Moreover – and this is a searing admission by
the American establishment – Ignatius accused
the Saudi elite of “bankrolling Al-Qaeda’s
founders and Syrian warlords.”
Back at
the Times, a news analysis piece
by David Sanger revealed this nugget on the
decades-old US-Saudi relationship: “The
United States has usually looked the other way
or issued carefully calibrated warnings in human
rights reports as the Saudi royal family cracked
down on dissent and free speech and allowed its
elite to fund Islamic extremists. In return,
Saudi Arabia became America’s most dependable
filling station, a regular supplier of
intelligence, and a valuable counterweight to
Iran.”
Hold it
right there. The United States, we are told, has
allowed the Saudi elite to “fund Islamic
terrorists” in a tawdry trade-off for
self-interests, principally the supply of oil.

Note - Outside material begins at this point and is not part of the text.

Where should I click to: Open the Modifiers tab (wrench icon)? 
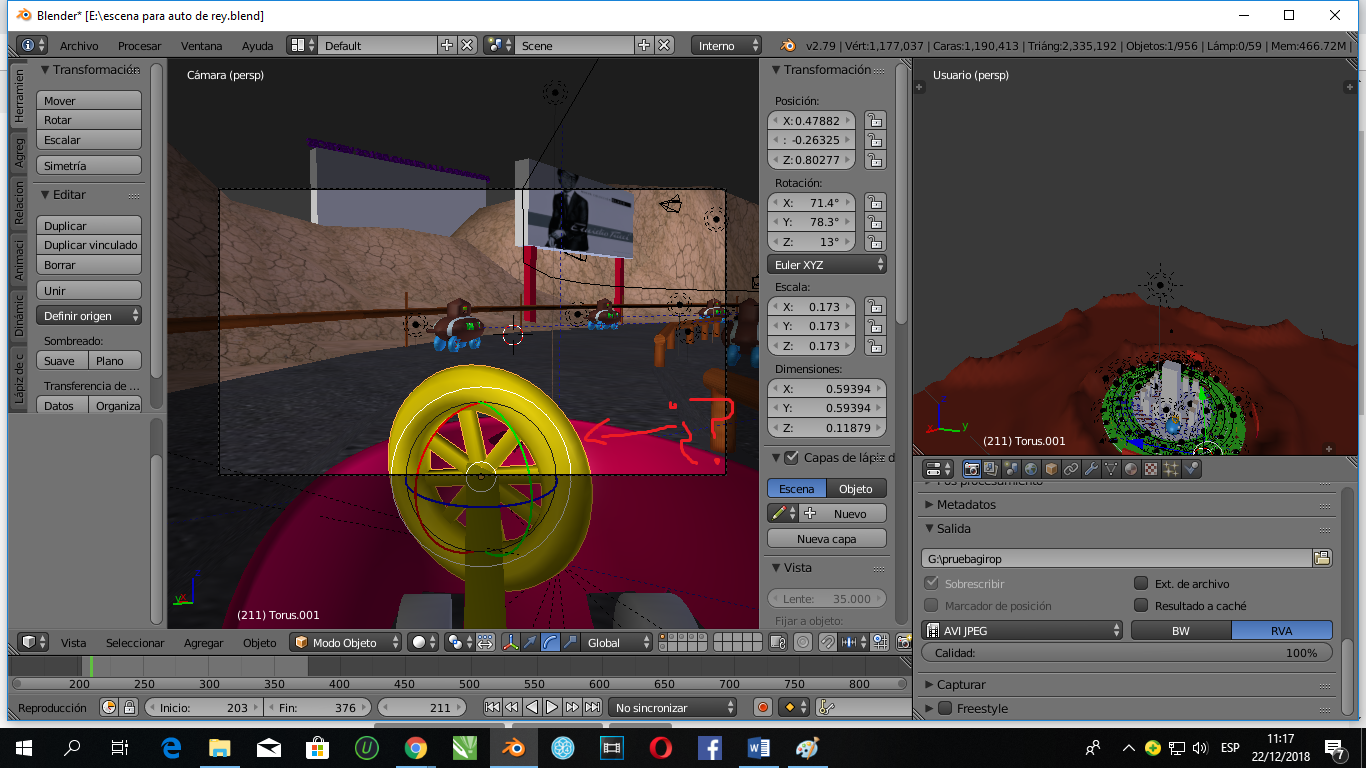(x=1091, y=469)
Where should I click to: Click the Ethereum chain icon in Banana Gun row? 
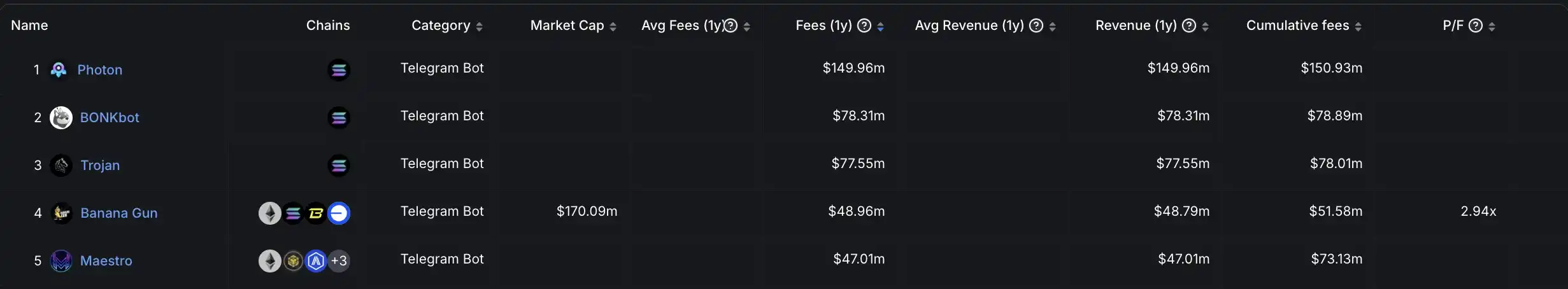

This is something that much of the world has
long suspected, but now the two main newspapers
of the US are openly saying it.
While
the Obama administration did not publicly
condemn the Saudi execution of Sheikh Nimr, it
was reported that senior officials were angry at
the House of Saud for ignoring back-channel
advice to rescind the death sentence.
That
the New York Times and the Washington Post are
now calling into question the relationship with
the kingdom shows that there is a top-level
debate within the American political
establishment about the bilateral relationship.
What is
motivating Washington’s growing impatience with
the Saudis is that the regional instability is
jeopardizing US diplomatic efforts to launch a
political process in Syria, whereby the Obama
administration is trying to engineer its
long-held goal of achieving regime change in the
Arab country. The political talks are due to
begin later this month in Geneva and involve the
participation of Russia and Iran, as well as the
Saudis.
It is
clear that Washington wants the talks on Syria
to be a framework that will lead to the eventual
ouster of Syrian President Bashar Assad. Both
Russia and Iran maintain that the fate of Assad
is the prerogative of the Syrian people.
However, the “reckless” Saudi regime is
evidently jeopardizing Washington’s carefully
cultivated political project by inflaming
regional tensions, and in particular by
antagonizing Iran – a key ally of Assad’s Syria.
So, is
Washington shifting towards a fundamental
realignment towards Saudi Arabia?
As the
New York Times noted: “For years it was oil
that provided the glue for a relationship
between two nations that share few common
values… Today, with American oil production
surging and the Saudi leadership fractured, the
mutual dependency that goes back to the early
1930s, with the first American investment in the
kingdom’s oil fields, no longer binds the
nations as it once did.”
The
idea of Washington no longer patronizing the
Saudi rulers is tantalizing, but it is rather
naive. For such a notion fails to understand the
deep, essential dependence of American global
power on the Saudi regime.
On the
issue of oil, it is not merely the supply of the
black stuff. More importantly it is the
petrodollar system by which global oil trade is
conducted. When US President Franklin D
Roosevelt held his landmark summit with Saudi’s
founding monarch, Ibn Saud, in early 1945 the
two leaders set in motion the petrodollar
arrangement by which the soon-to-be world’s top
oil producer would sell in perpetuity the
commodity denominated only in the US dollar.
For the
next seven decades, Saudi Arabia and the other
Gulf Sunni Arab oil kingdoms have helped
maintain the petrodollar system. Without this
system, the US currency would cease to be the
world’s reserve currency. Without that status,
the US would collapse in bankruptcy.
Although Saudi Arabia’s position as oil supplier
to the US may have waned in recent years, it and
the other Gulf oil sheikhdoms are nonetheless
crucial to propping up the petrodollar system.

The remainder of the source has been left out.